Identifying blown-up SMD component based on surrounding chips and found photos of similar devices

Question

I have a device that has a blown up component, and I would like to try and replace it (as well as repairing damaged traces and cleaning up some corrosion) to see if the device still functions.

This is a digital camera released in 1992 (A Dycam Model 3), and I have searched far and wide for a schematic, but have had no luck finding even a hint.

I have found 3 images of similar devices (some from a year or two earlier, some from a year or so later), and they all seem to have the same setup surrounding this failed component.

The ICL7760 chip between the 2 tantalum caps is a voltage converter IC, and the larger SMT Q3 is a MOSFET transistor. I am fairly certain this complex is part of the power supply, or maybe the charging circuit. The device runs on 2x 1.2V NiCd batteries that are recharged in the device itself.

Searching any combination of the numbers and letters visible on the SOT-89 component directly to the left of the blown up device brings up no useful results. I have also searched for the alternative chip seen in one of the images, labeled "SI U", also with no results. I believe based on the "D1" silkscreen, that this SOT-89 chip is a diode of some kind.

The component C9 seems to have an alternate form in the same photo with the alternate SOT-89 chip, as well. The black cubic components on my device and the others in the photos seem to either have small red dots or grooves on their solder pads to indicate polarity. The black cubic package reminds me of a diode, but it is labeled C9 indicating it might be a capacitor. The orange package in the alternative style definitely reminds me of a capacitor. One of the found photos also seems to have a through-hole tantalum capacitor across the pads for the C9 device, which to me makes it look like the C9 device itself is not a capacitor.

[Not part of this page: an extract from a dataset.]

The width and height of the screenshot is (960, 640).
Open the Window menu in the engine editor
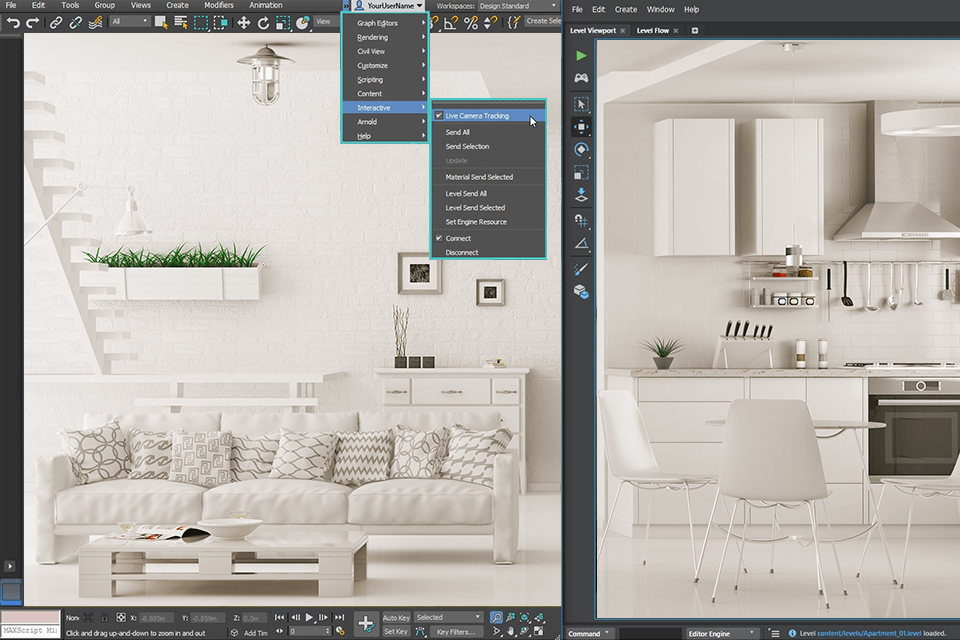(660, 9)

I would like to try and identify the D1 chip to help understand what the C9 device is. I am not a whiz with electronics, but have the troubleshooting skills and tools necessary to measure continuity and resistance, but I need some help in understanding what I could measure that would be helpful for identifying these 2 devices.

I am away from my desk right now, but I will measure continuity to determine where the bottom pad of C9 connects to, I suspect one of the left-side pins on the U9 voltage converter IC based on the last image here.

EDIT: I have inspected the datasheet for the ICL7660 IC datasheet, and there are plenty of example circuits shown, but none seem to show what is going on here, at least to my untrained eyes.

Thank you for the guidance!

Answer 1

You'll have to do more reverse-engineering to figure out C9, I think. Remove some components to see traces underneath them, ohm out connections to see where they go.

C9 being a burned tantalum, is entirely possible, consistent with their behavior. Namely that they tend to ignite when connected to low-impedance supply rails, especially when sudden (inrush). (They really do ignite: their construction is a porous Ta pellet impregnated with MnO2, a moderate oxidizer; given enough heat, Ta and Mn exchange oxygen, liberating Mn metal, and a lot of heat -- a thermite reaction.)

D1 can be found directly, at least the one version: Central CXSH-4 is a standard part.* Curiously, pin 3 isn't connected (or, it doesn't seem to be here), but given the internal connection, that probably doesn't matter.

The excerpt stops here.